TEXT PASSAGE ->
## start
Some elementary teachers might have breathed a sigh of relief when it became clear that the new "highly qualified teacher" rules in No Child Left Behind (NCLB) would not require much in the way of subject-matter knowledge. Those rules asked middle and high school teachers to demonstrate proficiency in the subjects they teach, either by earning a college major or passing a test in those subjects, in addition to having a bachelor's degree and a teaching certificate.(1) However, although the law made a nod to elementary teachers knowing their subjects too, for K-5 teachers in most states, it required nothing new.

Of course, that didn't seem odd to most educators and administrators. After all, how much mathematics does a first- or second-grade teacher really need to know in order to teach arithmetic to 6- or 7-year-olds? While experts occasionally harrumph about teachers with weak math skills flocking to the lower grades, the issue certainly hasn't generated the outraged response that reports on "out-of-field teaching" in middle and high schools has during the last 10 years.

Indeed, a longstanding tenet of American education-one built into the very fabric of teacher training and licensure-is that elementary teachers need only general teaching skills and that having a caring personality is sometimes more important than how much math (or science or history) a teacher knows. In the lower grades, so the reasoning goes, even teachers who have weak math skills themselves simply need to be sure they know enough to teach a given concept or skill. And they can do that by staying one step ahead of the children in the curriculum-for example, by brushing up on the rules for multiplying three-digit numbers the week before they begin a unit on it.
## end
JOB -> Revise the passage on elementary teachers' subject knowledge: write it out between "Indeed, a longstanding" and "unit on it.", inclusive, with "curriculum" changed to "syllabus".

INFORMATION SUPPLIED ->
## start
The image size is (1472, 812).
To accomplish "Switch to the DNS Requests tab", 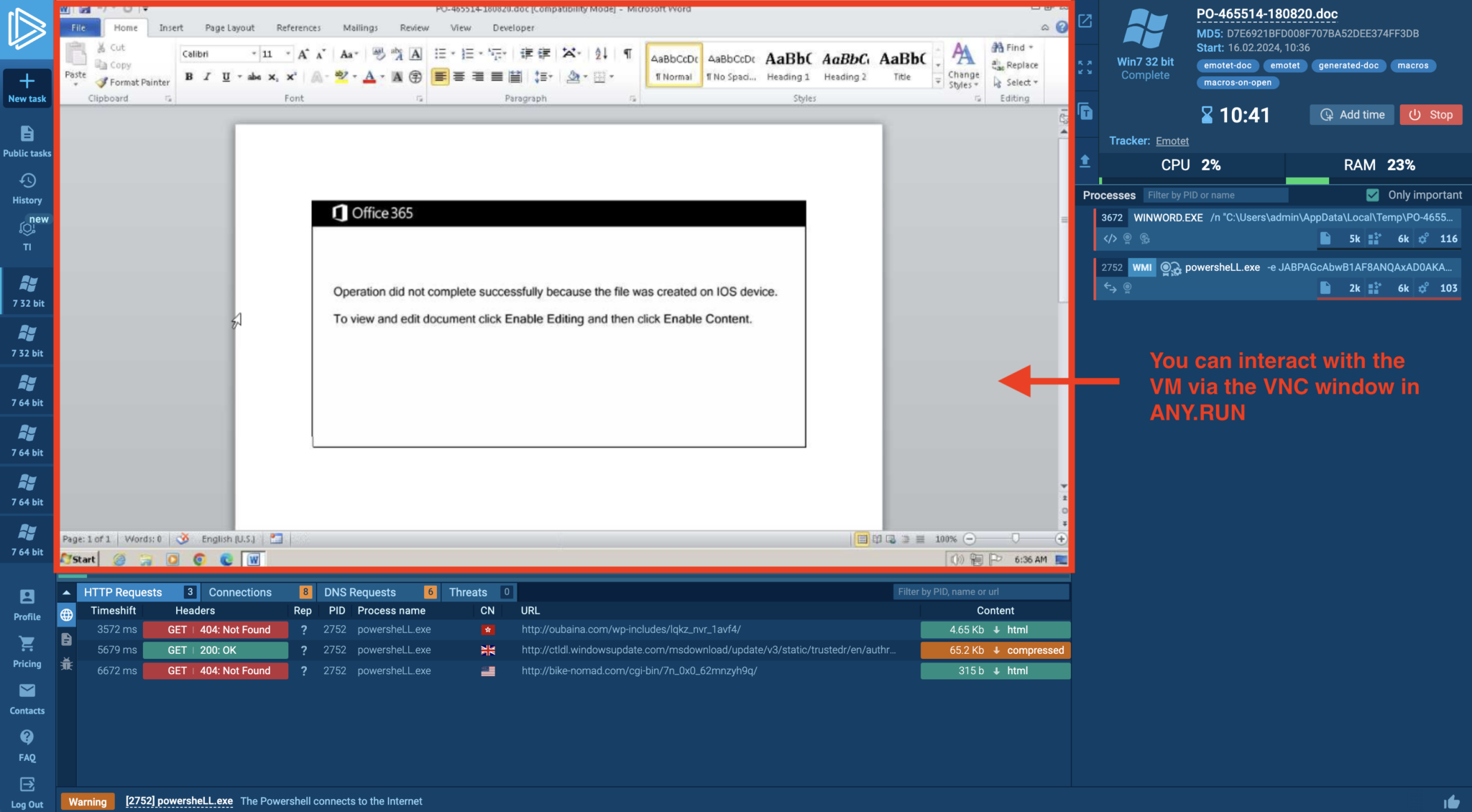I will click(359, 592).

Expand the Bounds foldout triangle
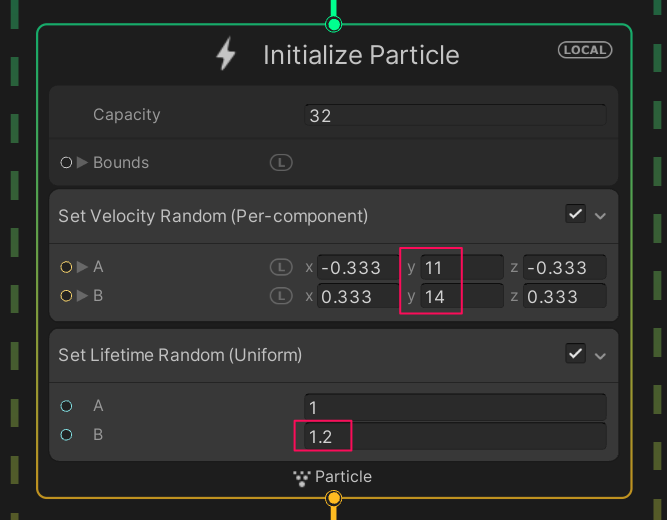[x=83, y=162]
## end
EXPECTED ANSWER ->
Indeed, a longstanding tenet of American education-one built into the very fabric of teacher training and licensure-is that elementary teachers need only general teaching skills and that having a caring personality is sometimes more important than how much math (or science or history) a teacher knows. In the lower grades, so the reasoning goes, even teachers who have weak math skills themselves simply need to be sure they know enough to teach a given concept or skill. And they can do that by staying one step ahead of the children in the syllabus-for example, by brushing up on the rules for multiplying three-digit numbers the week before they begin a unit on it.